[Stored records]
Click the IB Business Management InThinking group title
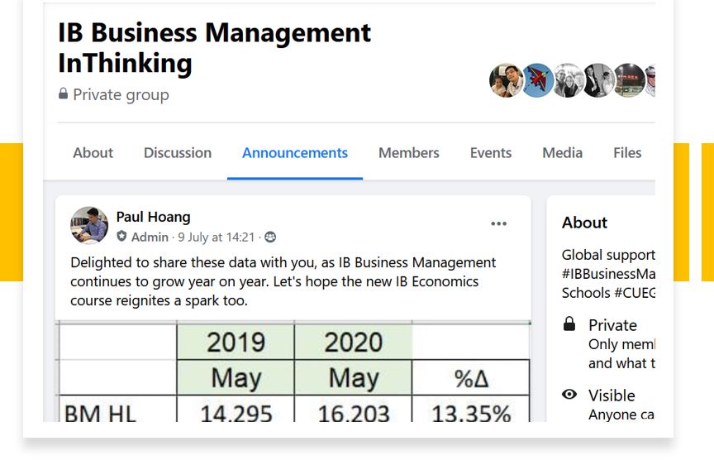Image resolution: width=714 pixels, height=465 pixels. (x=214, y=47)
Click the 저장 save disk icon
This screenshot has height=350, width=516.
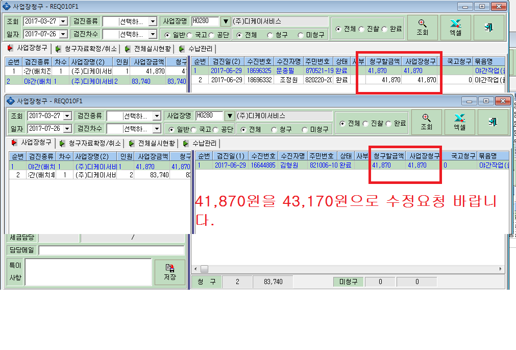(170, 268)
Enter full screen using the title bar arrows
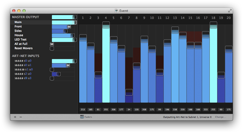The height and width of the screenshot is (133, 243). pos(230,11)
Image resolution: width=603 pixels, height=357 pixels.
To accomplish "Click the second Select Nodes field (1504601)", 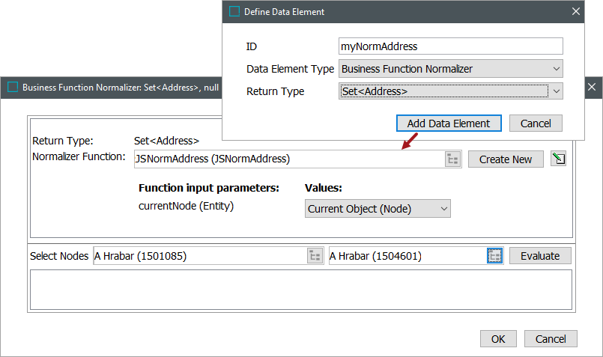I will (406, 256).
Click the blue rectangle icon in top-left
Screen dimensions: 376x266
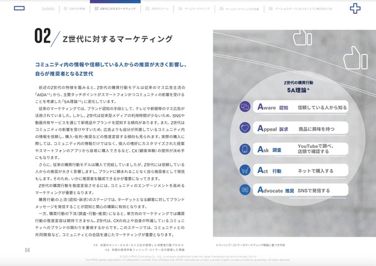(19, 8)
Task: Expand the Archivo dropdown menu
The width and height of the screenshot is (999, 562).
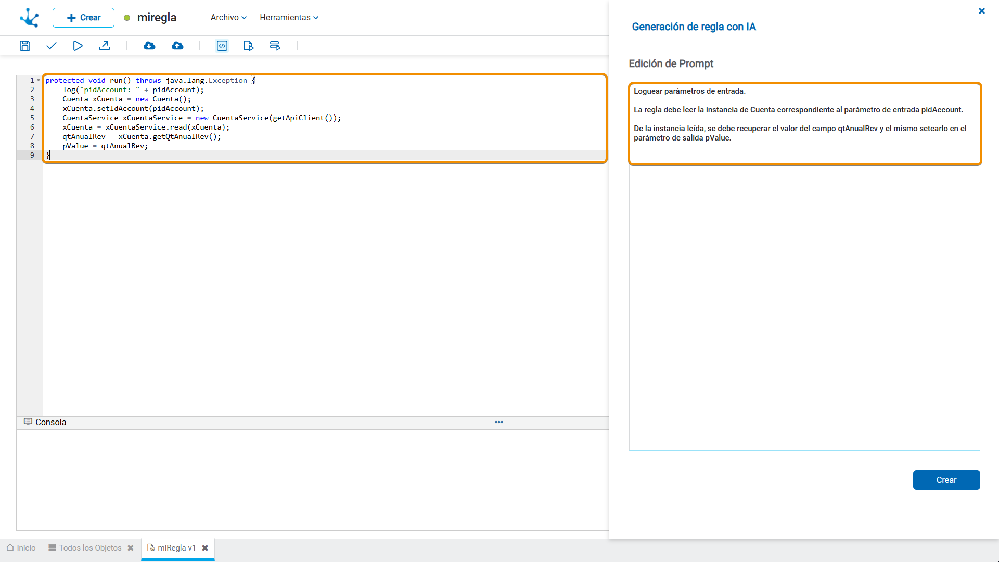Action: [227, 17]
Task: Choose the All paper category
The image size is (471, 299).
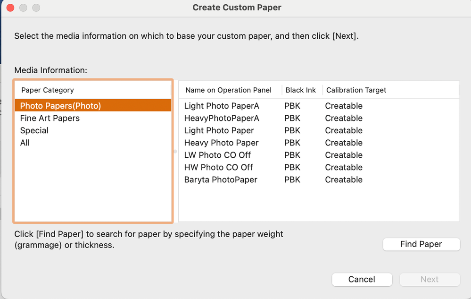Action: pyautogui.click(x=25, y=143)
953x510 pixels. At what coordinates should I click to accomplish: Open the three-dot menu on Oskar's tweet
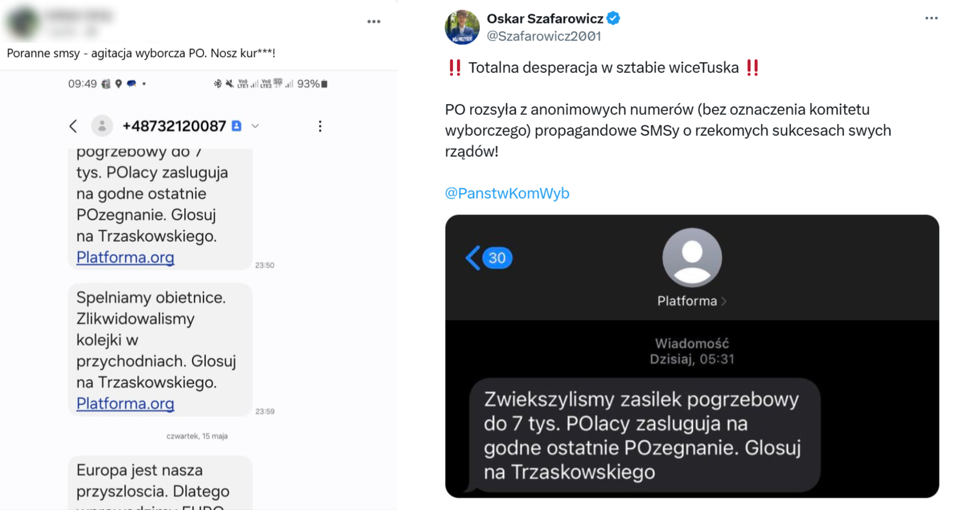931,18
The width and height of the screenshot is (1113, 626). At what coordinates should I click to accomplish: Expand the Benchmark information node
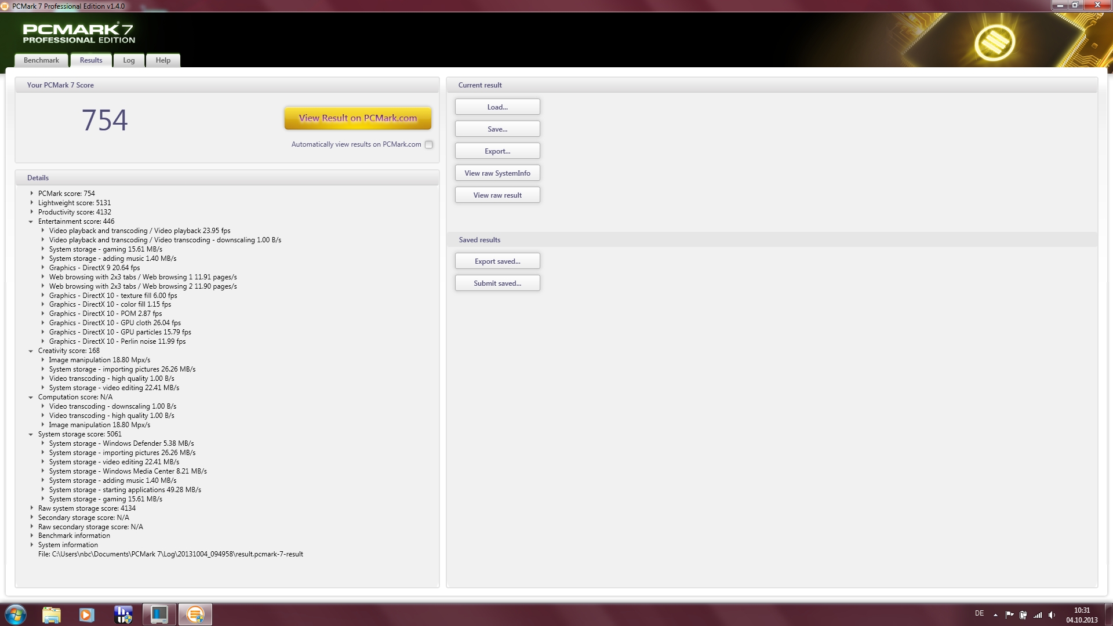click(x=31, y=536)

**Task brief**
Lay out the data from the line with "Task: Choose the All paper category" through the final line as a Markdown table with the columns Row and Line, numbering each row and skipping blank lines. Leave the pictures out of the table.

**Task answer**
| Row | Line |
|---|---|
| 1 | Task: Choose the All paper category |
| 2 | The image size is (471, 299). |
| 3 | Action: pyautogui.click(x=25, y=143) |
| 4 | 953x510 pixels. At what coordinates should I click to accomplish: Open the three-dot menu on Oskar's tweet |
| 5 | 931,18 |
| 6 | The width and height of the screenshot is (1113, 626). At what coordinates should I click to accomplish: Expand the Benchmark information node |
| 7 | click(x=31, y=536) |